Can I run YOLOv8 on Jetson Orin Nano without TensorRT?
Yes — PyTorch and ONNX Runtime are also supported. However, TensorRT delivers 2–5× better inference throughput and lower latency than PyTorch on Jetson. For production deployments, TensorRT is strongly preferred. The conversion adds build time but pays off at runtime.
Does input resolution affect RAM usage significantly?
Yes, substantially. Activation memory scales quadratically with input resolution. A model running at 1280×1280 input uses approximately 2× the activation memory of the same model at 640×640. Use the minimum input resolution that meets your detection accuracy requirements.
What happens if my pipeline exceeds available RAM?
The Linux OOM killer terminates the highest-memory process — typically the inference application. This causes a silent pipeline crash. On Jetson, the zRAM swap may absorb brief overruns but sustained swap usage causes pipeline latency to degrade severely. Monitor RSS memory and set up a watchdog for pipeline restarts.

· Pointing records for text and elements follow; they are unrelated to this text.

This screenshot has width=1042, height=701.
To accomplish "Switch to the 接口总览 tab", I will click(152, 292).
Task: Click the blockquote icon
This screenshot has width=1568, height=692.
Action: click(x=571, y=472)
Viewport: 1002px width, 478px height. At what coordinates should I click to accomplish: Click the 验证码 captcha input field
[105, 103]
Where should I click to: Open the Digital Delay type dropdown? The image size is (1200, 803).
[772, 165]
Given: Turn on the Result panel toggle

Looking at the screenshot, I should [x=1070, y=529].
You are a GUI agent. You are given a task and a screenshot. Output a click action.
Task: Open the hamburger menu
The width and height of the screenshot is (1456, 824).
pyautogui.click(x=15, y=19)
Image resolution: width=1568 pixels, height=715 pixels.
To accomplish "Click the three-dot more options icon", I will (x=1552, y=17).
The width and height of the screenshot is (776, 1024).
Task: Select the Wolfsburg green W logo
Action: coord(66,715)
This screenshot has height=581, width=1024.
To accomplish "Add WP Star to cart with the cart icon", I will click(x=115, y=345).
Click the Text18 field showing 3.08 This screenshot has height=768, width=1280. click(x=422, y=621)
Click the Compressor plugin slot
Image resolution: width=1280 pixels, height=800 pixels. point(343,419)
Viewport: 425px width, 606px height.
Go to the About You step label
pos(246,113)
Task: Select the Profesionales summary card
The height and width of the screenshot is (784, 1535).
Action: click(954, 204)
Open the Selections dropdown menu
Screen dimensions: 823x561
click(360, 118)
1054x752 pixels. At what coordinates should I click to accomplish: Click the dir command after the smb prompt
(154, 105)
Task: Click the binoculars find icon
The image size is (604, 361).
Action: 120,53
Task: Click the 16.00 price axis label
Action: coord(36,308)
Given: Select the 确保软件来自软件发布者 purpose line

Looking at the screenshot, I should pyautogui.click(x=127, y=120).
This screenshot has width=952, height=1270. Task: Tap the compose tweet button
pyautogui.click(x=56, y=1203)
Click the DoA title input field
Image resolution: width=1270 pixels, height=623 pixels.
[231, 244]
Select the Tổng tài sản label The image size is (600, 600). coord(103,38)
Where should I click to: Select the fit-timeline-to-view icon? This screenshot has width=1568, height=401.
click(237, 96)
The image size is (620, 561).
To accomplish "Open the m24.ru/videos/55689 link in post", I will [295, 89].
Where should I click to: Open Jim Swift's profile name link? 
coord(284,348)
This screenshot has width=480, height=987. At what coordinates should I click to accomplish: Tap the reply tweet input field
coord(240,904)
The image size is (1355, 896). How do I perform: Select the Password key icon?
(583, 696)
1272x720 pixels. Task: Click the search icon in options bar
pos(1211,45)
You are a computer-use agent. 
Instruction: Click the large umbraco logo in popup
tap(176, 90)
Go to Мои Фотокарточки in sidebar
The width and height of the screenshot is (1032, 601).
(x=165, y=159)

Can I run multiple YOLOv8 model variants on the same Jetson simultaneously?
Yes, as long as total memory consumption fits within the unified memory pool. Running YOLOv8n on one camera group and YOLOv8m on another is a valid architecture — both engines load simultaneously into unified memory. Profile total memory usage with both engines loaded before finalizing hardware.